You see, “the sky” can easily be mis-heard as “this guy.”
Classic example: Jimi Hendrix’s “Purple Haze” and it’s infamous line, “Excuse me while I kiss the sky” became “Excuse me while I kiss this guy.” This has amused people like, well, me, ever since.
Sweden’s Hammerfall took the lyrical landmine to a new high in their song, “Templars of Steel.” Granted, the song is already silly enough, glorifying, as it does, a bunch of admittedly badass Crusade-era knights who were still quite spartan in their living and weren’t exactly a bunch of ladies’ men, if you catch my drift. For them, it was a life of prayer, combat and just a bit more prayer thrown in for good measure. Partiers like Poison, these were not.

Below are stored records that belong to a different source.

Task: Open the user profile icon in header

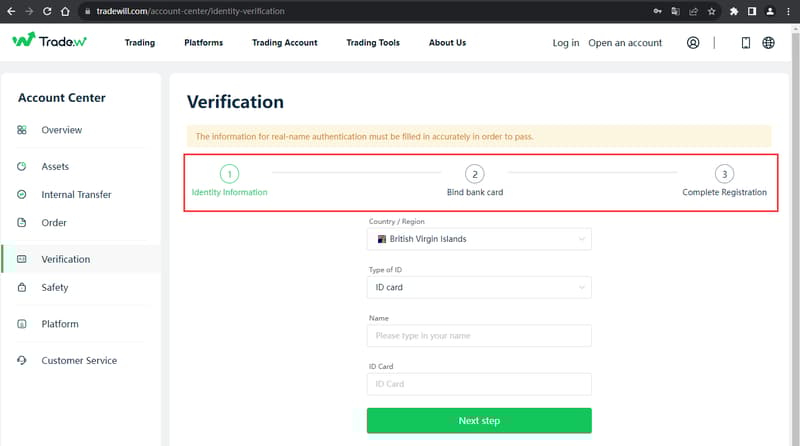Action: click(694, 43)
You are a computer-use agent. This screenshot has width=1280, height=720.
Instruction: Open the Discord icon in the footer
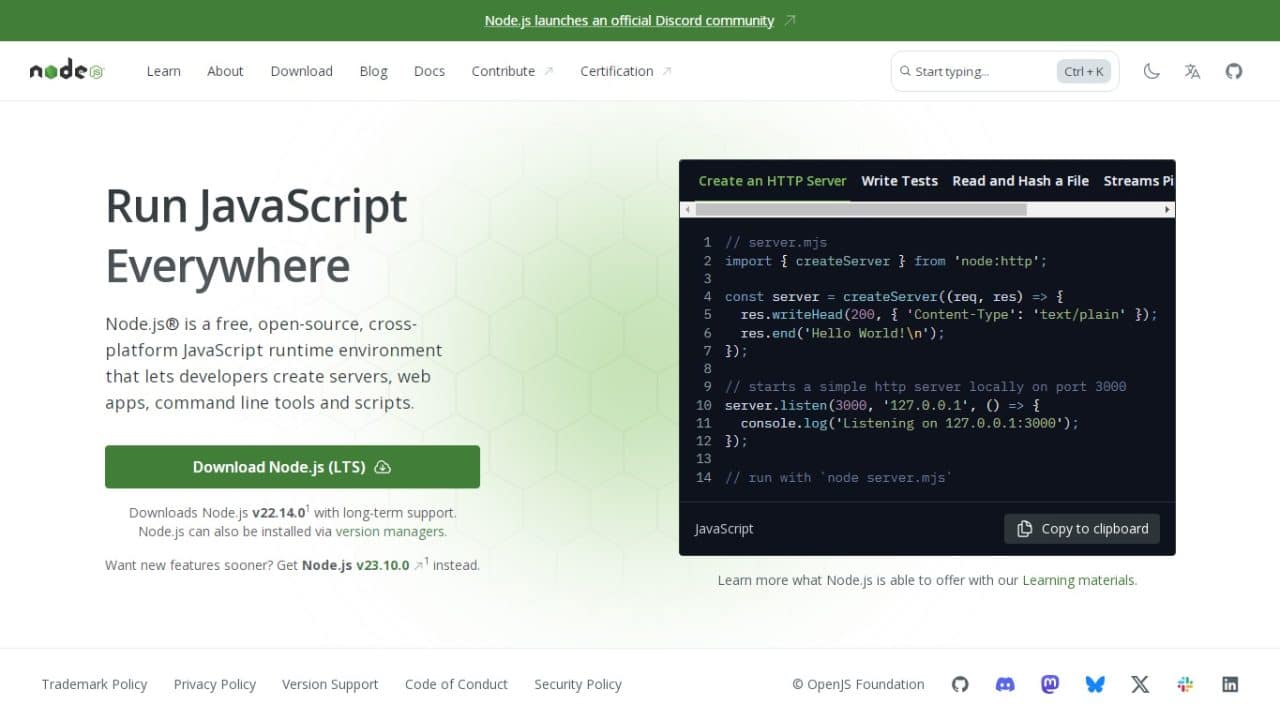pos(1005,684)
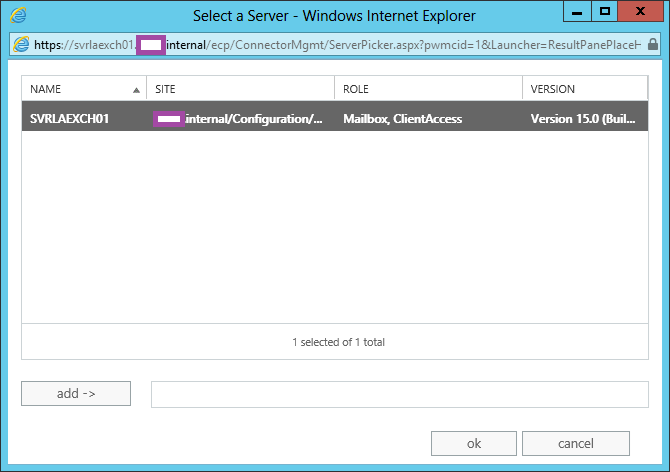The image size is (670, 472).
Task: Click the Internet Explorer logo in title bar
Action: click(x=18, y=16)
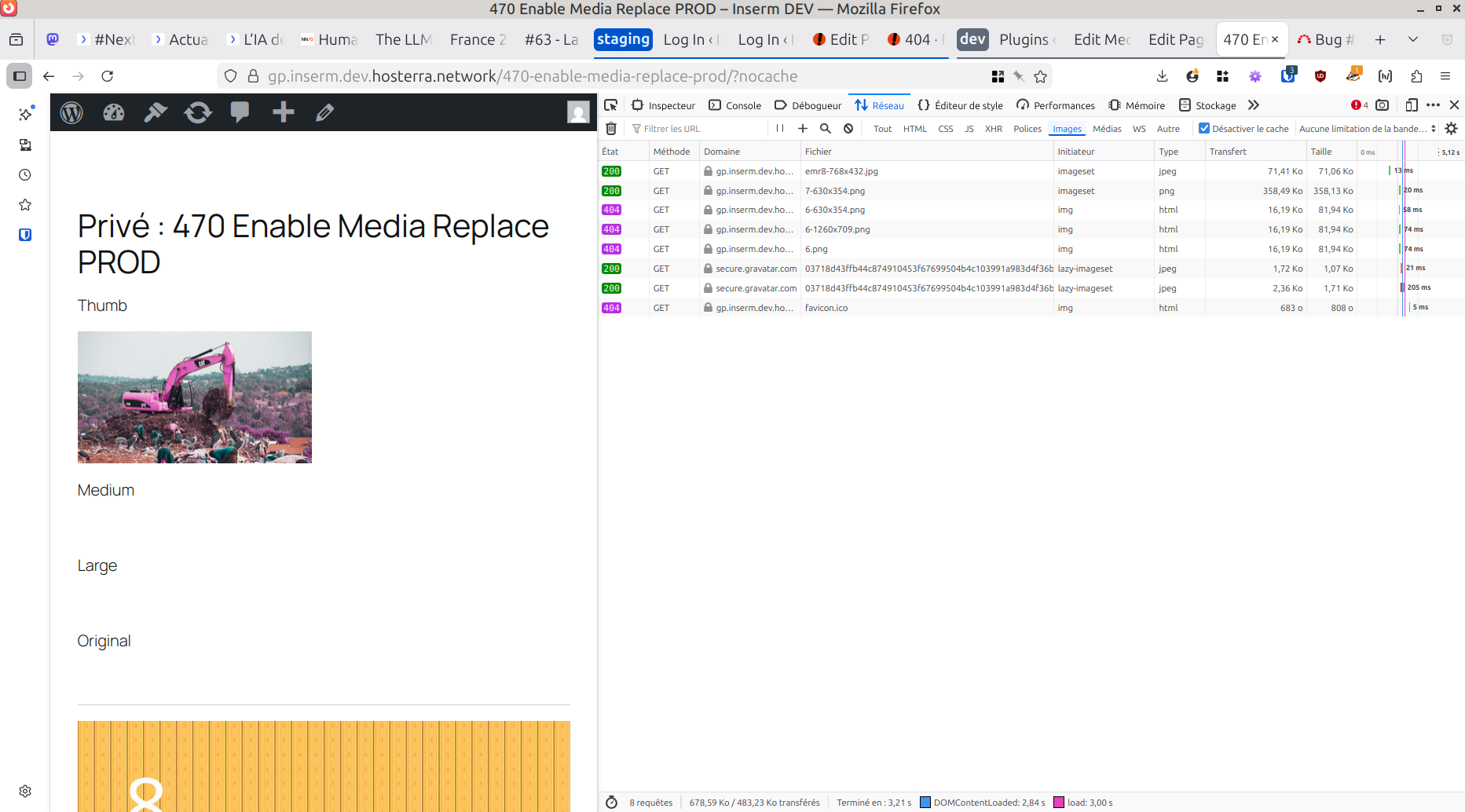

But Hammerfall made it worse with the line “Raise your fist in the sky.” Yes, heard through the wrong ears (namely mine), you have Joacim Cans possibly exhorting listeners to “raise your fist in this guy.”
Fortunately, Hammerfall are playing this over monstrous slabs of instrumentation and Cans’ very cool post-NWOBHM voice. Still, I giggle.
Don’t make me giggle at you – don’t use the words “the sky” in your lyrics.